Regarding diversity and inclusion, Milley said: "We have challenges to be sure, but the military has been and remains the largest meritocracy in the world. We promote, we advance and we select based on your knowledge, your skills, your attributes and the content of your character.

"We are stronger together," he continued. "Diversity builds a better team and readiness."

Colón-López said the department remains committed to hearing the voice of every service member and their families, whether it is suggestions on COVID-19 policies or diversity and inclusion.

Regarding diversity and inclusion, Colón-López said the department has already received more than 70,000 comments from service members since last month.

The SEAC noted that the department is coordinating policies on diversity and inclusion, as well as COVID-19, across the services. The DOD has already evaluated suggestions and has adopted 34 policy recommendations from the services and has looked at best practices from industry and academia.

On other topics, the secretary addressed questions relating to the National Defense Strategy and the department's efforts at improving readiness, modernization, reform, and partnerships in the face of global threats

Esper and the other leaders also mentioned the important role families play in readiness and the department's efforts to support them.

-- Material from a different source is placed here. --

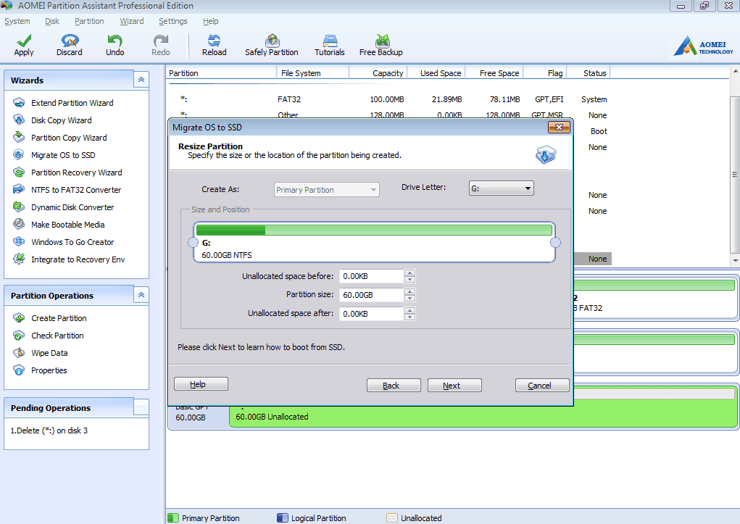Open the Wizard menu
The image size is (740, 524).
point(131,21)
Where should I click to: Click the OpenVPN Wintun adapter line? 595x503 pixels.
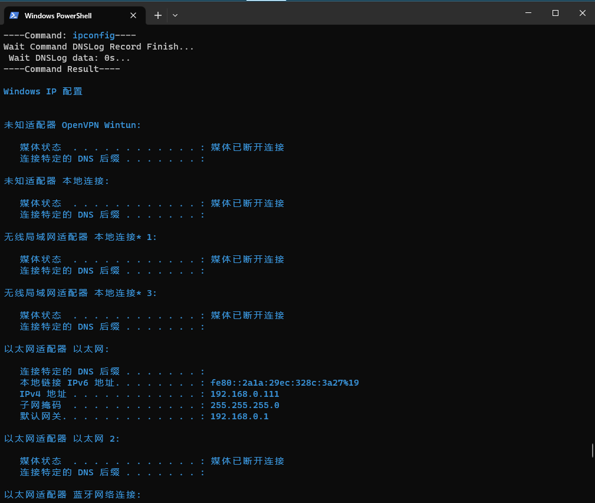pos(73,125)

Milley said the department is working with other organizations to develop a COVID-19 vaccine. "I fully expect that we're going to have a successful, safe and effective vaccine in the near term, sometime in the fall or near the end of the year."

DOD Wants Voices Heard

The department is crowdsourcing to find better ways to promote diversity and inclusion. Esper said he asked for the process as part of his Board on Diversity and Inclusion. The board — chaired by Air Force Secretary Barbara Barrett — wants input from service members and DOD civilians, and crowdsourcing is one tool they will use.

Crowdsourcing is the practice of using the internet as a source of information and solutions. Service members and DOD civilians can participate through Oct. 16.

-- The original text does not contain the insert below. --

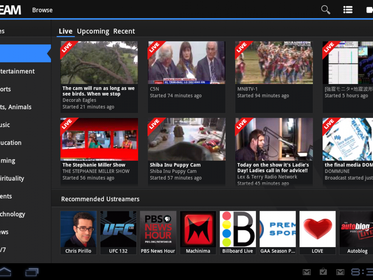Open UFC 132 channel icon
Viewport: 373px width, 280px height.
coord(118,229)
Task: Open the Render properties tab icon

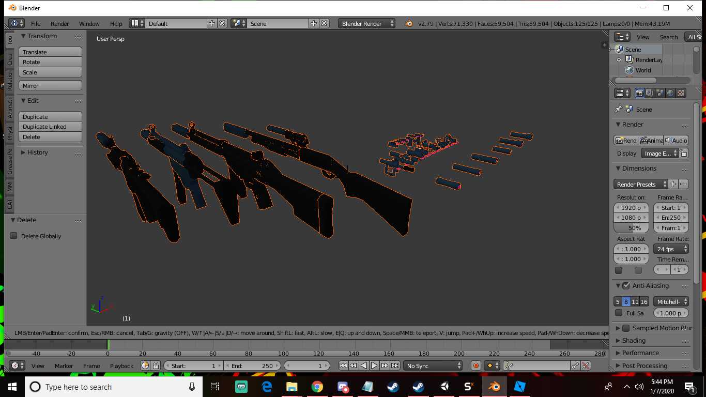Action: tap(640, 93)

"The secretary wants to hear from all of our service members about what the DOD can do to improve diversity and inclusion," said Marine Corps Maj. Sharon A. Sisbarro, a member of the board's support office, in an earlier statement.

The board members didn't want to do yet another survey, Sisbarro said. "We adopted a kind of crowdsourcing-like model, where we just said, 'Tell us what we need to do,'" she added.

The new effort recognizes that the old ways of doing things have taken the department as far as it can go, the major explained, and new ideas are needed to continue the process of inclusion and to promote diversity in the ranks.

This is an effort to create a better culture within the department, Sisbarro said. The board will look at a range of issues, from grooming standards to first-person experience sharing about the reality of life as a minority, she explained.

Some Fortune 500 companies use crowdsourcing to foster innovation and to speed adoption of ideas, Sisbarro noted, and this is the first effort on the DOD level.